SUPPLIED TEXT:
================

I need to go through a large list of string url\'s and extract the domain name from them.
For example:
http://www.stackoverflow.com/questions
I wrote a method (see below) which extracts a url's domain name and which uses simple String matching. What it actually does is extract the bit between the first "://" (or index 0 if there's no "://" contained) and the first subsequent "/" (or index String.length() if there's no subsequent "/"). The remaining, preceding "www(_)*." bit is chopped off. I'm sure there'll be cases where this won't be good enough but it should be good enough in most cases!
I read here that the java.net.URI class could do this (and was preferred to the java.net.URL class) but I encountered problems with the URI class. Notably, URI.getHost() gives a null value if the url does not include the scheme, i.e. the "http(s)" bit.
/**
* Extracts the domain name from {@code url}
* by means of String manipulation
* rather than using the {@link URI} or {@link URL} class.

================

SUPPLIED INFORMATION:
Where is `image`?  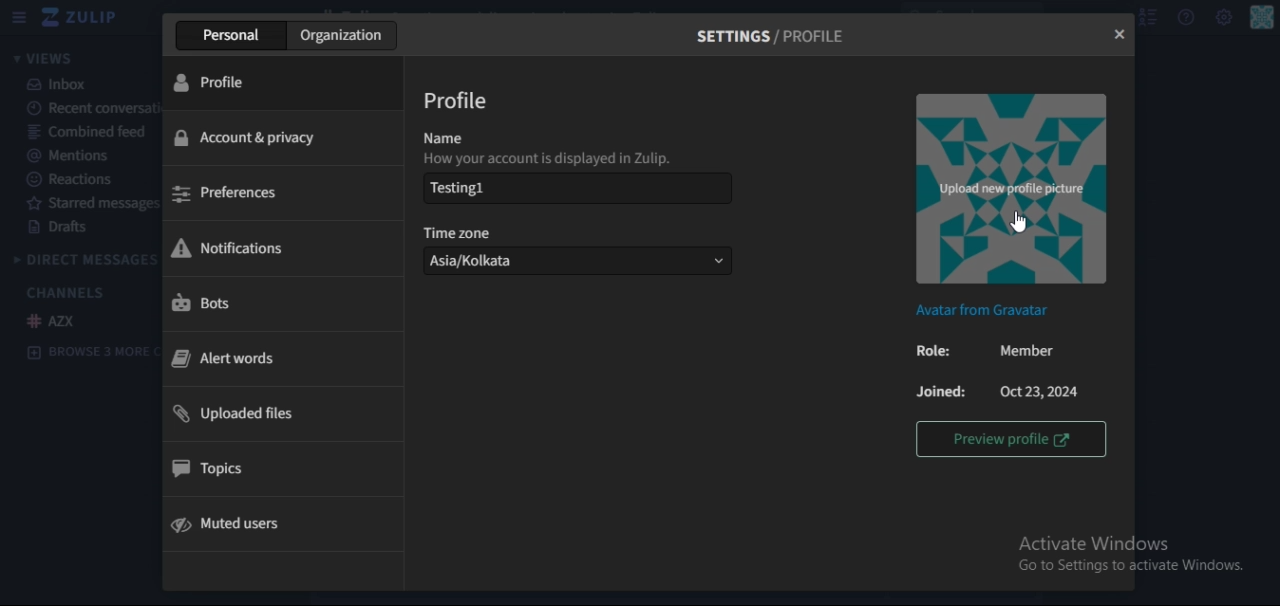 image is located at coordinates (1014, 190).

================

THINGS TO DO:
A – In the post about extracting domain names from URLs, why did the writer use simple String matching instead of the java.net.URI class? Answer in one to three sentences.
B – Write what comes next in the post about extracting domain names from URLs, starting after its last line.
The material placed after the post about extracting domain names from URLs is separate from that post.

TASK-BY-TASK ANSWERS:
A – The writer ran into problems with the URI class. In particular, URI.getHost() returns null when the URL has no scheme, that is, no "http(s)" part.

B –
*
* @param url is non-null.
* @return the domain name within {@code url}.
*/
public String getUrlDomainName(String url) {
String domainName = new String(url);
int index = domainName.indexOf("://");
if (index != -1) {
// keep everything after the "://"
domainName = domainName.substring(index + 3);
}
index = domainName.indexOf('/');
if (index != -1) {
// keep everything before the '/'
domainName = domainName.substring(0, index);
}
// check for and remove a preceding 'www'
// followed by any sequence of characters (non-greedy)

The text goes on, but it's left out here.